Produto 4.1. Programas de Monitoramento da Biodiversidade dos Manguezais e Projeto de M&A desenvolvidos e funcionando.
25. A participação dos Centros de Pesquisa do IBAMA, em particular o Centro de Sensoriamento Remoto (CSR) e o CEPNOR, será crucial para o mapeamento e monitoramento dos manguezais em todo o País. O MMA, o IBAMA e os OEMAs da Paraíba e do Ceará estão co-financiando este produto, que tem a coordenação técnica do IBAMA, do ICMBio e do MMA. Os OEMAs do Piauí e do Paraná também participarão com estudos de áreas de manguezais em seus estados. Parcerias serão buscadas com universidades, tais como a UFPA, UFMA, UFPB, UFPE, UNIVALI e o Instituto Nacional de Pesquisa Espacial (INPE) para o fornecimento de imagens de satélite.
Produto 4.2. Gestão do Projeto desenvolvida e implementada.
26. Em um esforço de enfatizar o planejamento da gestão adaptativa, além do Comitê Diretor, o Projeto conduzirá uma série de encontros para planejamento a nível local que fornecerá a base para a preparação dos planos de trabalho anuais, a gestão ativa e o monitoramento dos resultados nos locais de intervenção. A UGP será responsável pela comunicação com as comunidades locais sobre propostas de intervenção in situ e garantirá que tais comunidades se beneficiem da implementação do Projeto por meio de capacitação, gestão de recursos e acesso a atividades geradoras de renda. Ademais, as funções-chave do sistema de monitoramento e avaliação a serem estabelecidas pelo Projeto, incluindo a aplicação das ferramentas METTS, permitirão que as medidas adaptativas melhorem o impacto e tirem lições da implementação do Projeto. Os resultados serão disseminados entre os atores por meio das reuniões do CD, e também entre o público em geral. Os co-financiadores deste produto são o MMA e o IBAMA, e a coordenação técnica ficará por conta do MMA.
Produto 4.3. Disseminação, extensão e pesquisa sobre Manejo de Ecossistemas Manguezais fornecidas à comunidade, aos atores setoriais e ao público em geral.

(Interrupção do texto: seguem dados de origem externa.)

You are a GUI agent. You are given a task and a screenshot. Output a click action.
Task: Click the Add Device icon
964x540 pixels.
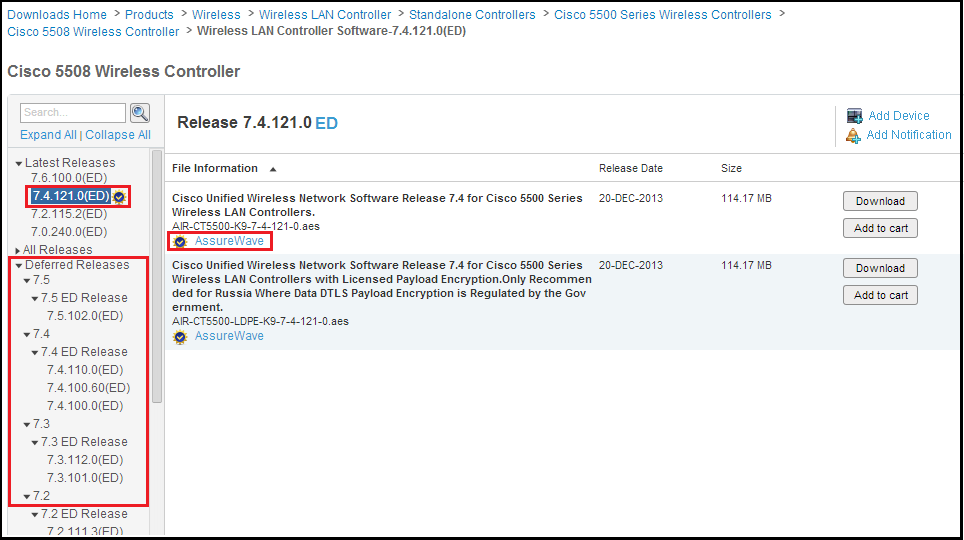click(x=855, y=116)
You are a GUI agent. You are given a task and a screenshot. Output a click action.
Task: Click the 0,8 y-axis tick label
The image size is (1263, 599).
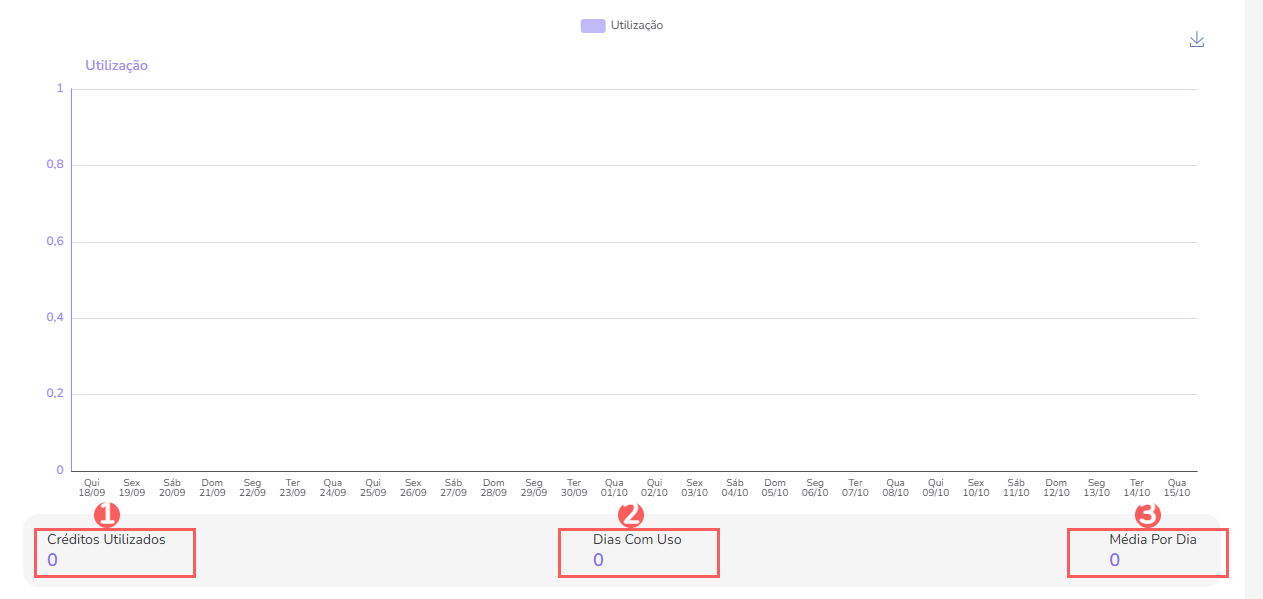pos(54,165)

27. Para que todos os setores pertinentes e o público em geral estejam conscientes dos valores e funções ecológicos e econômicos dos manguezais, o Projeto definirá e implementará um programa de divulgação e extensão sobre a importância dos manguezais e sobre a estratégia do Projeto, que será implantada a escala nacional. O Projeto de Ação de Manguezais desenvolveu um manual sobre a conservação de manguezais que pode ser utilizado pelo Projeto para educação ambiental e disponibilizado no Centro Nacional de Coordenação de Manguezais. Todavia, vale destacar que para o desenvolvimento de programas e materiais de educação sobre manguezais, foram programadas uma análise do material disponível e a preparação de uma campanha detalhada de conscientização. O MMA, o IBAMA, a SEAP e os OEMAs do Ceará e de São Paulo co-financiam este produto, com a coordenação técnica do IBAMA e do ICMBio. O OEMA do Piauí também está interessado em participar com a disseminação do material. Potenciais parcerias com o setor privado serão buscadas para a construção do Centro e para a implementação da campanha de conscientização, ao passo que outras instituições, a UFMA e o Projeto de Ação de Mangues estarão engajados em atividades de pesquisa e no material técnico e de disseminação.